### What is required
Continue the feedback thread about a new tag-based search site from the point where it stops.

### Document segment
§ §

Also get rid of the buoy. I get...help, but for the amount of help it gives me it is annoying. Just type the help text in a smaller size above or below the search box.

Other than that (and the free icon, but that was already brought up) it looks pretty good on the first page at least. The search page really needs some better filtering of data.

Best of luck.


Say what taggl is on the first page rather than "click here to find out what taggle does". That's my two cents.


I would also add a tutorial vid or a video description. I watch those before i make a decision on using a site or not. My two cents as well. That makes 4 cents


I searched for "photography," but I was given a tag cloud of things. Why did I not just get results for "Photography"? Did I just miss them?

EDIT: Yes, I did. They appeared WAYYY down below. Please move the tag cloud under the more important results.... or let the user refine the search with a smaller (maybe it could expand on click) "refine search tag cloud"


Very nice and useful idea. I may actually come back and use it (which happens very rarely with new apps nowadays).

Problems:

Way too slow. Spend more on hosting :(

The "meat" is in the flickr, youtube etc. search results below. The tag cloud should appear blow it IMO. Also, limit its size, and let users enlarge, sort it etc.

How about letting me filter results to just some of the sites you're crawling?


"Way too slow. Spend more on hosting :("

I do hope you're being sarcastic there. Blindly throwing money at things is probably what got twitter where they are now.


Judging by the fact that until they came under open and public criticism they had 3 mysql servers running and a very small development team the only thing twitter was doing wrong was not spending their money.


Not being sarcastic at all!

If a website is too slow, it has a significant adverse effect on my likelihood of using it.

§ §

### Given material

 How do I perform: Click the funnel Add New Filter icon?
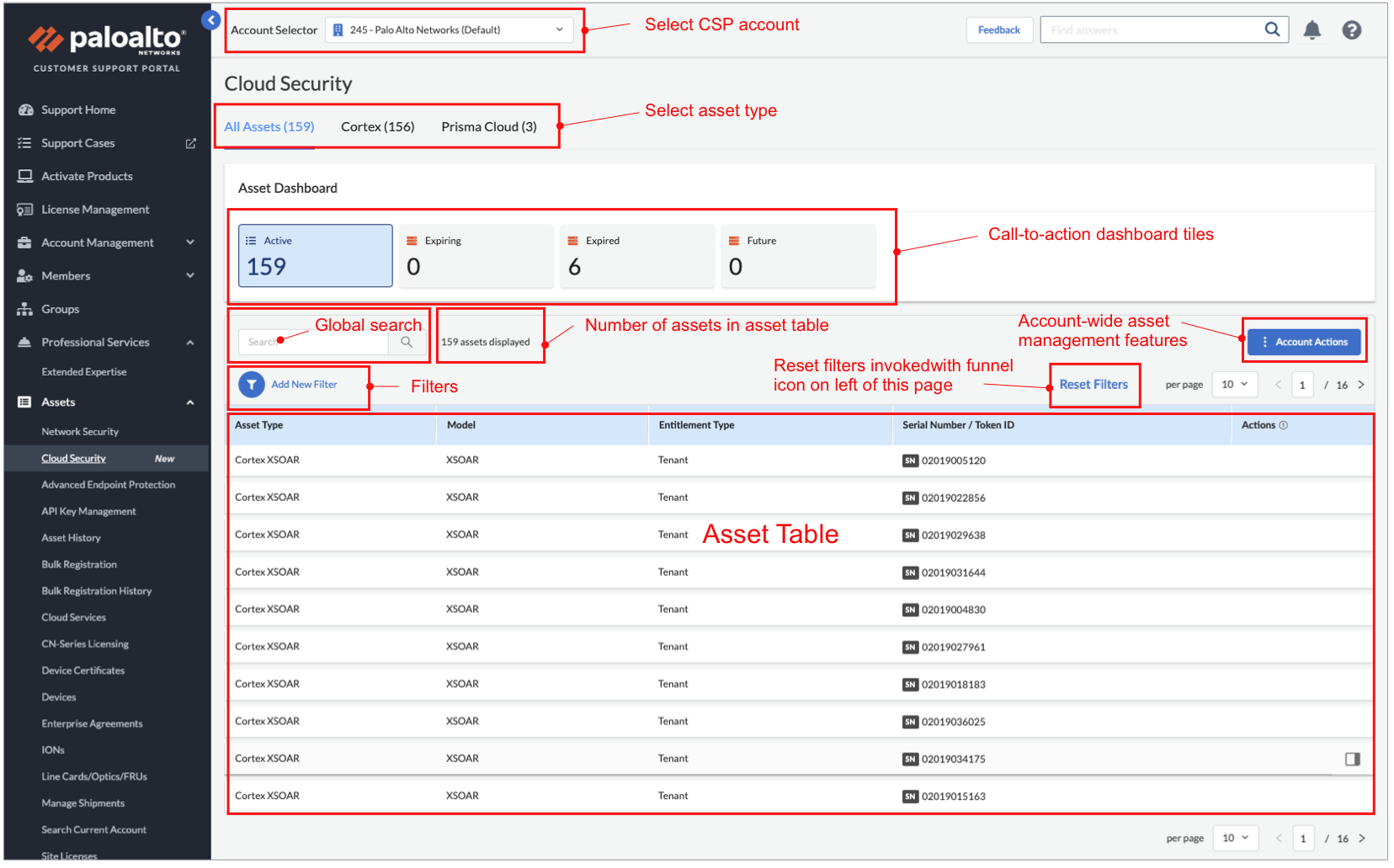click(x=252, y=385)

§ §

### Task response
And it's not just me - see Google's assertion that speed is "just about the most important concern of users" - http://battellemedia.com/archives/003076.php


I like the preview feature (when you scroll on a link and it displays the media)

I would work on communicating your idea to the user. What is this website about? What problem are you trying to solve (like others have said)? I wasn't entirely sure until after 4-5 minutes. Many people will probably spend less time trying to figure stuff out.

Finally, from a design perspective, the website looks kind of bare. Splash it with complementary, warm colors (instead of having white space and standard formats for hyperlinks all around). Users will be more inclined to explore the rest of the site that way.


the flickr preview functionality thing is a little wonky. probably not buggy, but the way it works is weird, especially if you fly over all of the links with your mouse.

since the search functionality is the core of your app, you should focus more on the search box. its a little hidden inside things. put the search functionality inside the central blue bar on the main page, google style. make it clear what the users are supposed to do, and then leave the supplemental register/login stuff where it is. imo, that is.

since its tag-centric, perhaps integration with technorati?


Technorati would be nice, but their api does not return tags, which means that I can't create a cloud of related tags.

The public search (the search box on the main page) is only half of the available functionality. For the other half you have to register and login. I appreciate your suggestion to move the search box and I'll seriously consider it, but I fear it will put too much focus on the public search.


could you use the restful interface that they have a la their feeds?

http://technorati.com/tag/ycombinator+2007 http://feeds.technorati.com/tag/ycombinator+2007

etc..

well, if you want to highlight both the search and the register, make them both stand out. i just don't feel like my eyes are attracted to them. i don't immediately know what i'm supposed to be doing on your page when i first load it up. i have to go look and read, and thats a problem, imo. where they are looks more de-emphasized, like supporting text, to me.


My guess is it's so slow because he is pinging the web services realtime for results.

See if you can index them and cache them.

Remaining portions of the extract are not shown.